I'm a graduate architecture student at the University of Cincinnati, and one of the features of my program is a co-op system in which students alternate academic terms between full-time studies on campus and full-time employment in their chosen field, anywhere in the world. My first two co-op terms were with local firms here in Cincinnati, my most recent one was in Los Angeles, and I'm now making plans for my last one which will take place this summer.
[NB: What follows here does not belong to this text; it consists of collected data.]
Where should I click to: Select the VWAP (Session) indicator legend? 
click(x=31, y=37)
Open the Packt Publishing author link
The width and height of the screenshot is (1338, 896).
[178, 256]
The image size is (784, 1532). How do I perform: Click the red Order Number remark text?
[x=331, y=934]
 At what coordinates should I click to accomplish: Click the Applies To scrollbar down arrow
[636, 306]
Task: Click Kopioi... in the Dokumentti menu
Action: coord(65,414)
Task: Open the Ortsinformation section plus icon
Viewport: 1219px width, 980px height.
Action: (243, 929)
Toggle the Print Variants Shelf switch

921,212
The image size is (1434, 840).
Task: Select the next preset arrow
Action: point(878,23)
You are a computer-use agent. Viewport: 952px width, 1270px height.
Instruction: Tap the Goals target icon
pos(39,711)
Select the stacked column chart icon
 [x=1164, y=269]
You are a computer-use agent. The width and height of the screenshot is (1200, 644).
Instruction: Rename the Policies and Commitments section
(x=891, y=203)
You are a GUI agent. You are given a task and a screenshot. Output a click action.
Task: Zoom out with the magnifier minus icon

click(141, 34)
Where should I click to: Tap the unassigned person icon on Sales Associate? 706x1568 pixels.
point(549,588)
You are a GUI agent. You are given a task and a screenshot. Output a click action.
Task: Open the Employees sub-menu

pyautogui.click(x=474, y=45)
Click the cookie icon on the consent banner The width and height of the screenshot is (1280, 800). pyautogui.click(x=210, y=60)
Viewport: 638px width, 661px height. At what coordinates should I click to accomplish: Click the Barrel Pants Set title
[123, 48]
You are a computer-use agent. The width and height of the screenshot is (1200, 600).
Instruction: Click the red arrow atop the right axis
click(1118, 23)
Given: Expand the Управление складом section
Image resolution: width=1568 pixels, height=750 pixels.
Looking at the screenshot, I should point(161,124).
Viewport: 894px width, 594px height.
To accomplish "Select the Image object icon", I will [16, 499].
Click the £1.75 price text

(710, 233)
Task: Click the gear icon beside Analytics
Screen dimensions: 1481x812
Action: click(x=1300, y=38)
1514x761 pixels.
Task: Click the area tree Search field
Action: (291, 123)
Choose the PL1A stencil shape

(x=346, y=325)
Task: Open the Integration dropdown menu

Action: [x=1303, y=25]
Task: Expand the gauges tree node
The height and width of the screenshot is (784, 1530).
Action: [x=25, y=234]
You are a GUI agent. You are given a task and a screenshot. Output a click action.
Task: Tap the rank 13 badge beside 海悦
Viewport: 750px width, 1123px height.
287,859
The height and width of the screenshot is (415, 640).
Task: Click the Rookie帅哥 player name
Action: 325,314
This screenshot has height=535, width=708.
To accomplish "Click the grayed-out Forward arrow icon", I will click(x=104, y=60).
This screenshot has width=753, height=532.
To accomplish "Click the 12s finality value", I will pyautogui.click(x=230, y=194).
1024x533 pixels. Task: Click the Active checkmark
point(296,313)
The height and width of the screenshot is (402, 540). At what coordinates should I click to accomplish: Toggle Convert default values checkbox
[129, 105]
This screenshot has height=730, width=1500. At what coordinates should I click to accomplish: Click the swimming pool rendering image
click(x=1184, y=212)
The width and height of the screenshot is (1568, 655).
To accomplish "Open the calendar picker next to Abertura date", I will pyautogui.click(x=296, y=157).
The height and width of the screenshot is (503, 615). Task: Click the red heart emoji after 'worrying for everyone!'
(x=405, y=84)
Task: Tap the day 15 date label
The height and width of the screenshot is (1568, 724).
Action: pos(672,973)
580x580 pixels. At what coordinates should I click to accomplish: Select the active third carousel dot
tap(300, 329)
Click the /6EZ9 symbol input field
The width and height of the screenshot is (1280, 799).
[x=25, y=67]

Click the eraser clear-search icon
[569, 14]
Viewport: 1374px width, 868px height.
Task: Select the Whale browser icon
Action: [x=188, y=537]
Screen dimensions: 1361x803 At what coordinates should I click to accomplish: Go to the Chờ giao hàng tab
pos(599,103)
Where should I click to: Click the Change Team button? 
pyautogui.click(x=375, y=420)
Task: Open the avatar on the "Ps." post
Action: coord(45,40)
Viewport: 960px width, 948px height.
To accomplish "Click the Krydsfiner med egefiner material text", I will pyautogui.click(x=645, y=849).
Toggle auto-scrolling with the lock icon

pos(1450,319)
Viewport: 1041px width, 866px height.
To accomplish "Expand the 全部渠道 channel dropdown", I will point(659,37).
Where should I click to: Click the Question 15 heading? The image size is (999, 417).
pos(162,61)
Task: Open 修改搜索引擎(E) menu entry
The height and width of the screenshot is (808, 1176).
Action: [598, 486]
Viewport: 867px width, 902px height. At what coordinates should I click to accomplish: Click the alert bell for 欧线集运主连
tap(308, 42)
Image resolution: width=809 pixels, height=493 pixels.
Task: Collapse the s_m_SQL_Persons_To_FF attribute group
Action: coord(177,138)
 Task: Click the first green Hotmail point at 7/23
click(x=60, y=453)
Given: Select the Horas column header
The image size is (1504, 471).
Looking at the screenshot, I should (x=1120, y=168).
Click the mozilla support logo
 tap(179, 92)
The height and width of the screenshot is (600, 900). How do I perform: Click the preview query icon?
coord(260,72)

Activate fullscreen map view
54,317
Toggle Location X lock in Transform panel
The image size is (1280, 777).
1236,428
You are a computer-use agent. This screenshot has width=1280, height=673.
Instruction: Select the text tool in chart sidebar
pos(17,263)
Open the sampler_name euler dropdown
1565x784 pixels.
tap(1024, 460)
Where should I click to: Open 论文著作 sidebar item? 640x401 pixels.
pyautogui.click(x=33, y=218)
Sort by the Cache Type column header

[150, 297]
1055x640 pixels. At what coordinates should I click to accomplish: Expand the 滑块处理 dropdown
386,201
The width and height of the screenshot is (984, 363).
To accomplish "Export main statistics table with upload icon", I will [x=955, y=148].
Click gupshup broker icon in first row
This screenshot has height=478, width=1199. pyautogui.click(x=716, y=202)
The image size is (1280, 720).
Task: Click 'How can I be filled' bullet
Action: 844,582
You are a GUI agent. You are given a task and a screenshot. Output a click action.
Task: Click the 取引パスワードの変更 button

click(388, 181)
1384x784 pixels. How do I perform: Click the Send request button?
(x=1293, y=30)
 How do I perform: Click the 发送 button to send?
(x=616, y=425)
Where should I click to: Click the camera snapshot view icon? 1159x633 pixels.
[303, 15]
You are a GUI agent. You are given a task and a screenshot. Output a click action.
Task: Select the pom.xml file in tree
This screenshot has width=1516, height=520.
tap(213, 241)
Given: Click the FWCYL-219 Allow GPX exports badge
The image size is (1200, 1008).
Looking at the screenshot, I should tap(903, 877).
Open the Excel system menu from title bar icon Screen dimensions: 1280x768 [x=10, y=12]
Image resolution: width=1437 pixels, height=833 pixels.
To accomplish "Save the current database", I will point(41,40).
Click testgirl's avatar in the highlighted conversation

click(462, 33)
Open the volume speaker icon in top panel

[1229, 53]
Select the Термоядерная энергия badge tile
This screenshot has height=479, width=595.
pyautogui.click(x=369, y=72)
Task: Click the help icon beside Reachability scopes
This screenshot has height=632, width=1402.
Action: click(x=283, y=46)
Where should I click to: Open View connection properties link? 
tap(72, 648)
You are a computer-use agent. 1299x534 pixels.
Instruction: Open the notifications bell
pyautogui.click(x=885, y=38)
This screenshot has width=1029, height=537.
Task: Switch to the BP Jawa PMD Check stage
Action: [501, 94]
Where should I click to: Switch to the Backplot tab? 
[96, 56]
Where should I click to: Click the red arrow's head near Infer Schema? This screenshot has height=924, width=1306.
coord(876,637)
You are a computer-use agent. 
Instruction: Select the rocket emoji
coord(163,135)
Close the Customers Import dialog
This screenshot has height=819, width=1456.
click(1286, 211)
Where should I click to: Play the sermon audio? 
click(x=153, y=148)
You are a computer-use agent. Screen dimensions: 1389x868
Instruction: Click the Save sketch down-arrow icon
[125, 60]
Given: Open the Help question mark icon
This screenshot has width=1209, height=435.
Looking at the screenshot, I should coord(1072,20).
Although it's a bit of a long shot given the economy, I'm hoping to do this last co-op in London. I was wondering if any Shipmates are architects in London, or know people who are? If so, I'd be very interested in hearing from you. In addition to making connections, I'm also interested in the practice of architecture in the UK compared to what I'm used to here in the US. (I'm a bit of a nontraditional student, and already have a number of years of professional experience on this side of the pond. The academic program I'm now in is roughly equivalent to RIBA Part 2 in the UK.)

More generally, one of the big reasons I'm interested in doing this last co-op in London is to test the waters for possibly relocating there permanently after I finish my M.Arch. degree next year. I know the cost of living in London is obscene and that the employment situation for architects in the UK is still terrible (as it is almost everywhere), and I also know that getting a visa and becoming professionally registered as an architect in the UK pose significant challenges. So this isn't a choice I'd be making lightly, but it's something I've been considering off and on for well over a decade now.

While I'm able to find average salary figures and rental listings online, I'm having a harder time trying to find out some other budget-related information, such as council tax, typical monthly costs for utilities and internet service, etc. What is considered a good rule of thumb for figuring out how much you can afford to pay in rent, based on your salary? For example, in New York City, landlords expect your gross annual salary (before taxes) to be at least 40 times your monthly rent. Is there a similar guideline specific to London?

I may have other questions as this thread progresses... Thanks in advance for your help!

It's all fun and games until somebody gets burned at the stake.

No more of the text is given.